Pourquoi, aujourd’hui, en RDC, tout le monde se dit entrepreneur, et personne ne veut être qualifié de commerçant ou de travailleur indépendant ? C’est simple : le mot entrepreneur sonne plus chic ! Avouez-le, « je suis entrepreneur » a plus de classe au bar du coin que « je vends des chikwangues au marché » ou « je suis propriétaire d’un bar », voir même « j’ai une ferme de chèvres ».

C’est un peu une confusion moderne : en RDC, on a adopté le terme entrepreneur comme un badge d’honneur, une sorte de titre qui vous place directement dans la catégorie des « visionnaires ». Même si, dans la réalité, on est plutôt en train de faire tourner une boutique de quartier ou de proposer ses services d’électricien en freelance. Mais bon, ça fait plus cool de dire qu’on est en train de « disrupter » le marché, même si on vend des beignets depuis 1997.

En fait, il y a un petit malentendu sur ce que signifie vraiment entreprendre.

Tout le monde qui entreprend n’est pas forcément un entrepreneur. Il y a, par exemple, le commerçant, qui achète et revend des produits en maximisant ses marges. Son objectif ? La rentabilité, pas forcément l’innovation. Le travailleur indépendant, quant à lui, est souvent son propre patron par nécessité plutôt que par choix stratégique : il vend ses services ou son savoir-faire, mais sans chercher à bâtir un empire ou à révolutionner le marché.

L’entrepreneur, lui, c’est une autre affaire.
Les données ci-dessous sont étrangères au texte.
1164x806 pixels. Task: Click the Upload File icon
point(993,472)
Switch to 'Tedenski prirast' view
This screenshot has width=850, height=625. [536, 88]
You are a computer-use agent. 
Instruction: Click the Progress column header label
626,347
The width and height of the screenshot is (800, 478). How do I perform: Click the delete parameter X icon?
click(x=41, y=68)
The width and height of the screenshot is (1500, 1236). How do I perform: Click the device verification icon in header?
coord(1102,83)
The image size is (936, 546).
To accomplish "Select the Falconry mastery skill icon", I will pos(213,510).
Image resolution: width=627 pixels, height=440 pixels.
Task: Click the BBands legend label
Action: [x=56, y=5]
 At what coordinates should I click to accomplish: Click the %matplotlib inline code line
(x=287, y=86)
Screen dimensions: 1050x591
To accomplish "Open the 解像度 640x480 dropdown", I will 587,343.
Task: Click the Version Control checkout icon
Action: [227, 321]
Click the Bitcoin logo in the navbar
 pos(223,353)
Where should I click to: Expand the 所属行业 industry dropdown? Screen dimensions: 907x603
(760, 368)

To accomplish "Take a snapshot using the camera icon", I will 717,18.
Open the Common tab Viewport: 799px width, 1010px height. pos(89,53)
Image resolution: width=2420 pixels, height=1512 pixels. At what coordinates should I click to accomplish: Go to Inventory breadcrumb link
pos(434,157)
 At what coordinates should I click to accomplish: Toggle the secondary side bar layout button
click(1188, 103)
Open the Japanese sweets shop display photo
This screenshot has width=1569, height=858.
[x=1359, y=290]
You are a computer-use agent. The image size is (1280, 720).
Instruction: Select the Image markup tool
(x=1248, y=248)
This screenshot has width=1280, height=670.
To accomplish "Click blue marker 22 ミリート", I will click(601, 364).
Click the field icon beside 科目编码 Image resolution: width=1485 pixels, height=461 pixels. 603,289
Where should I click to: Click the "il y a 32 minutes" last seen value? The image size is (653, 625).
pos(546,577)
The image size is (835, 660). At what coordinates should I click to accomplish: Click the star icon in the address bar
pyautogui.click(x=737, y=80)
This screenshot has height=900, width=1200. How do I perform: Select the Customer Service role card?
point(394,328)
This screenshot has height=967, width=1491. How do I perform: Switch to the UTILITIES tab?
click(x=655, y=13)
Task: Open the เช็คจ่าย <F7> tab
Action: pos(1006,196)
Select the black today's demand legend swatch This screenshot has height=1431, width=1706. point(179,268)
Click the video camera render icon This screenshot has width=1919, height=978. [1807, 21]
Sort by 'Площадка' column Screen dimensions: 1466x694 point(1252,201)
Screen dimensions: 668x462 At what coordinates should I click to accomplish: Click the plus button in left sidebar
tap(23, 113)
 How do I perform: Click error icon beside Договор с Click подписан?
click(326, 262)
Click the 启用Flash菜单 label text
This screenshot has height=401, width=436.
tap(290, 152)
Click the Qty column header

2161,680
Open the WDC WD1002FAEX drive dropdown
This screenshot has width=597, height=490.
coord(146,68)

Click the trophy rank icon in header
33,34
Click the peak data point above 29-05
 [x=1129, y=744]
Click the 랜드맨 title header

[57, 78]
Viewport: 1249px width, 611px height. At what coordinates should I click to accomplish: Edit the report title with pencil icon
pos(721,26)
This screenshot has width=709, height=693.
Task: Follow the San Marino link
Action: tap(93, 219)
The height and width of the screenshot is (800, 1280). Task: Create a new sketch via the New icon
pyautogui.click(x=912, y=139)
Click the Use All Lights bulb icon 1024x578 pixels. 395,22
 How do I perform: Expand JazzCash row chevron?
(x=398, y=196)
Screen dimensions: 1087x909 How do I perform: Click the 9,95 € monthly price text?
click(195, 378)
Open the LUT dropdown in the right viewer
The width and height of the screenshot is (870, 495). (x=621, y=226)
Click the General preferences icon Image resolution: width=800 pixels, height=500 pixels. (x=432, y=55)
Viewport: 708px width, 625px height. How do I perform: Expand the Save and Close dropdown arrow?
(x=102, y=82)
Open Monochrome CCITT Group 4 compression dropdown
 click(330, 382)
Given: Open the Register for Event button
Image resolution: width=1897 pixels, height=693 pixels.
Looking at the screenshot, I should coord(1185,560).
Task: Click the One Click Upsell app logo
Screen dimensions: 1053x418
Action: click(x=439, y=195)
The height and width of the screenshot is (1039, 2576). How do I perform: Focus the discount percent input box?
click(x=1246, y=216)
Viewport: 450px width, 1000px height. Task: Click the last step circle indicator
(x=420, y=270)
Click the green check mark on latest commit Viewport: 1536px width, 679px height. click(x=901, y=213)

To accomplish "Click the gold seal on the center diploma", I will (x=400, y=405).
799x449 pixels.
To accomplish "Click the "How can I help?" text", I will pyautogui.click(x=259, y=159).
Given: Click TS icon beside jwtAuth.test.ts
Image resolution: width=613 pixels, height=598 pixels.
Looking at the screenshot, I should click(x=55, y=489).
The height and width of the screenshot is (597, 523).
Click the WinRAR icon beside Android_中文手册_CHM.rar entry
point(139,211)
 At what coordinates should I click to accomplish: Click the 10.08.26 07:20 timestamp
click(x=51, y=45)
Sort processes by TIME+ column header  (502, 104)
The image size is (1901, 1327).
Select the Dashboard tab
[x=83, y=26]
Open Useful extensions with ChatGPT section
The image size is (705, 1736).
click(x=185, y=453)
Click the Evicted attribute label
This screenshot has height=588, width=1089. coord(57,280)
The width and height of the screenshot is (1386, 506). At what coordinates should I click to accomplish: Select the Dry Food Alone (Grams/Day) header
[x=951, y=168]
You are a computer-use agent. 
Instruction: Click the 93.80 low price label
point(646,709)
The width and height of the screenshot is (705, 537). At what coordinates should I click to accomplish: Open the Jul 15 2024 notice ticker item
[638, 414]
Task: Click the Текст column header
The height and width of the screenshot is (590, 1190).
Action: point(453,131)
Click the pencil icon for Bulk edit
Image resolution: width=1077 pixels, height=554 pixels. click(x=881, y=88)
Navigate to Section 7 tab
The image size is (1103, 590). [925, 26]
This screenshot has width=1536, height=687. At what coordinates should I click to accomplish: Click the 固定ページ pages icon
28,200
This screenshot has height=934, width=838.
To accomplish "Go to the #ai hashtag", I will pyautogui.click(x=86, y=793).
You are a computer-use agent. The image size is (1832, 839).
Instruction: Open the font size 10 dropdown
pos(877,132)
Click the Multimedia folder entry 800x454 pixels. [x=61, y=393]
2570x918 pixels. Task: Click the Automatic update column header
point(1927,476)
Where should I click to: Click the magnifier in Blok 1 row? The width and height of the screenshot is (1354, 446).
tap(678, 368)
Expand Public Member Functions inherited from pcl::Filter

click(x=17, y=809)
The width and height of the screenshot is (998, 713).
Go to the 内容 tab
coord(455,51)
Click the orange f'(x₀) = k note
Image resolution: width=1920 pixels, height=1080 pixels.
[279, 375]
Il ne se contente pas de gérer une activité existante ; il veut créer quelque chose de nouveau, résoudre un problème à grande échelle, et, idéalement, changer les règles du jeu. Là où le commerçant et l’indépendant cherchent la stabilité, l’entrepreneur, lui, court le risque avec l’ambition de transformer son idée en une entreprise scalable, durable, et, bien sûr, lucrative.

Bref, la confusion vient surtout du fait qu’en RDC, « entrepreneur » sonne comme un rêve, tandis que « commerçant » ou « travailleur indépendant », c’est juste la réalité… et parfois, c’est moins glamour !

Que sais-je sur l’entrepreneuriat ?

Bon, imagine ça : je voyage à travers l’Afrique et je tombe toujours sur Yango, que tous les Africains pensent être un Uber africain… alors qu’en fait, c’est russe ! À Dakar, un chauffeur Yango me raconte qu’ils se font ponctionner une grosse partie de leurs revenus par la plateforme. Et là, hop ! Je réuni mon équipe et a lancé https://tokooss.com/fr . Plutôt que de prélever un pourcentage sur chaque course, les chauffeurs paient un abonnement mensuel ou annuel. Et le plus cool ? Les courses se commandent par WhatsApp, et bientôt avec Mopepe !

Ensuite, tous les débuts du mois, il y a mes collaborateurs locataires, toujours en train de râler parce qu’ils paient leur loyer en cash ont peur de se faire cambrioler ou de perdre le carnet de quittances. Cela va de même mes amis proprios ! Alors, j’ai réuni mon équipe et a lancé https://kodisha.online/ : les propriétaires inscrivent leurs locataires en ligne, les loyers se paient en ligne usant mobile money ou nzimbu, et tout devient digital. Ceci mettrait fin à cette histoire de cash et les papiers !

Et pour ceux qui me cherchent sur Twitter, surprise, je ne « tweete » plus, je « piolole ». Ceux qui savent ce que veut dire « ko piolola » comprendront ! mais amis chinois sont sur Weibo, les Congolais ont https://piololo.com/ . Et comme je n’en avais pas encore assez, j’ai aussi lancé https://lumumba.online/  pour que les auteurs congolais publient leurs livres et les vendent en ligne. Contrairement à Amazon, ici on paye avec le mobile money ou des nzimbu, et de la même façon les auteurs retirent leurs bénéfices. Un win-win au vrai sens du terme.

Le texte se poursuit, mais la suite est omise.